Child Artists and Payments

Rules 2C(1)(f) of CALPRA, 1986 states – at least 20 per cent of the income earned by the child from the production or event is to be directly deposited in a fixed deposit account in a nationalised bank in the name of the child which may be credited to her / him on attaining majority. But it was found that the money is being utilised completely on the families. (For more details kindly refer to Point 6:  Page 20 of the Study) Parents are in authority to use the payments and, at times, it is in contravention of the rules stated. In cases where the child artist is the sole breadwinner of the family or the family has come from outside Mumbai, keeping 20 per cent of the payment in a fixed deposit seems highly unlikely.

Acting Academies, Casting Agencies, and Production Houses

The study identified various stakeholders engaged with child artists in different capacities to enable their engagement and involvement in films and television such as representatives of coaching centres where child artists are enrolled for training, parents of child artists, production houses’ representatives, former child artists, and representative of CINTAA.

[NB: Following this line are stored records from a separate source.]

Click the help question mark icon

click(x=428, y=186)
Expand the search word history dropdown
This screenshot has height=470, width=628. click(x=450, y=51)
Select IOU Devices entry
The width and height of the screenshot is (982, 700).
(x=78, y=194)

As per the Sixth Economic Census, there are a total of 242,495 establishments in India falling under the broad category of “Arts entertainment, sports & amusement, and recreation”, of which 120,690 are located in urban areas. Within this broad sector, data from online portals such as (Justdial, Quikr and Sulekha) and classifieds suggest that the number of acting academies in India lies between 525 and 943, of which approximately 355 specifically mentioned tutoring for children’s acting and talents. Thus, on an average, about 37.6 per cent to 67.6 per cent of all acting academies offer services specifically aimed at child artists. Taken together, the upper bound of these estimates (taking the largest values possible) suggests that nearly 7.7 per cent of all establishments surveyed in the Sixth Economic Census are captured under the broad domain of casting agencies, production houses, and acting academies.

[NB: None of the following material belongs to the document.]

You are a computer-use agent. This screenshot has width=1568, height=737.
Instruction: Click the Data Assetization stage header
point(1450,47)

As casting agents play a vital role in being the intermediary between the producer and the artist, they should ensure that the terms and conditions for parental/ guardian’s informed consent should be duly mentioned in the contract.

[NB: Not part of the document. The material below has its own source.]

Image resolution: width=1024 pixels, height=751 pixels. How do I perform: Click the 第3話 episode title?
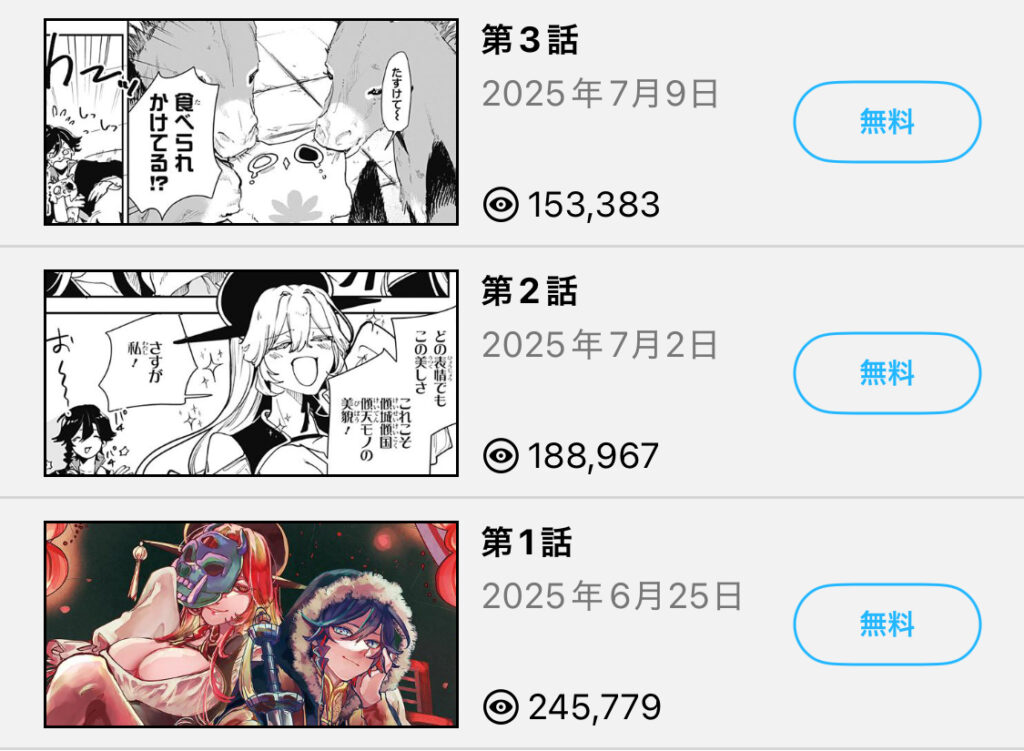click(530, 40)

Some of the recommendations made by the study are as follow:

  • A large scale study is needed to truly understand the magnitude and working conditions of child artists and a comprehensive database of all child artists needs to be created and kept at the State as well as Central level, jointly held by the Ministry of Women and Child Development, Ministry of Labour and Employment, and Ministry of Education in order to ensure convergence of efforts and ensuring children’s well-being.
  • Creation of child protection policies for every production house as well as coaching centres, along with staff training must be introduced.
  • Strengthening of Child Labour Laws should be taken seriously. Regular visits by the Child Welfare Committees (CWCs) and information to the District Magistrate’s office could be a way to increase adherence to the law, and accountability from production houses.
  • Since CINTAA being a trade union does not have the authority and resources to put regulatory mechanisms pertaining to child protection in place although it does act as the primary forum for such complaints, it would be more appropriate for it to forward such complaints to the CWC as well as the National / State Commission for Protection of Child Rights for appropriate action.
  • As casting agents play a vital role in being the intermediary between the producer and the artist, they should ensure that the terms and conditions for parental / guardian’s informed consent should be duly mentioned in the contract.
  • While preparing the contract between the production house and the party signing on behalf of the child artist, the clauses may be phrased in a manner that they are fair to all parties involved; however, safeguarding children’s rights in keeping with the best interest of the child must be paramount.

Children are the most vulnerable section of the society, they are very sensitive to deal with law and physical fatigue. Therefore it is the duty of the law to look at it strictly, ensuring safety, security and rights of the children.